Les médecins de villes amorcent le protocole. Les laboratoires fournissent des tests et c'est environ 4000 employés de la Caisse nationale d'assurance maladie qui ensuite enquêtent. Alors qu'il n'y a « pas de signal de reprise de l'épidémie » selon la directrice de Santé publique France, le dispositif est-il efficace ?

Où en est-on des tests, du traçage et de l'isolement des malades ?
Où en est-on des tests, du traçage et de l'isolement des malades ? © AFP / Viktor Poisson / Hans Lucas

Après l'apparition de symptômes et dans l'hypothèse où le test prescrit par le médecin est positif, une enquête est lancée. Les généralistes sont chargés de réunir le maximum d'informations sur le patient et les cas contacts potentiels. Comme pourra en témoigner notre invité, la médecin généraliste Marie-Laure Alby, tous ces renseignements doivent être communiqués via le site de l'assurance maladie, Améli.fr. Pour le président de MG France, la principale organisation de généralistes, l'objectif est d'« identifier et circonscrire rapidement les petits foyers épidémiques ».

Dans un délai de 4 heures après le résultat positif du test, les brigades anti-coronavirus rentrent en contact avec le patient.

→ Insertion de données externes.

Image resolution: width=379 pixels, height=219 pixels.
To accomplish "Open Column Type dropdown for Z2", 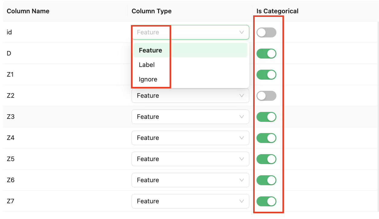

Pilotées par la Caisse nationale d'assurance maladie et son directeur Nicolas Revel, notre second invité ce soir, les 4000 personnes mobilisées sur le territoire sont chargées de reconstituer les différents contacts et, le cas échéant, prescrire des tests. Établies dans chaque département, le rôle de ces brigades est d'identifier et casser les chaînes de contaminations.  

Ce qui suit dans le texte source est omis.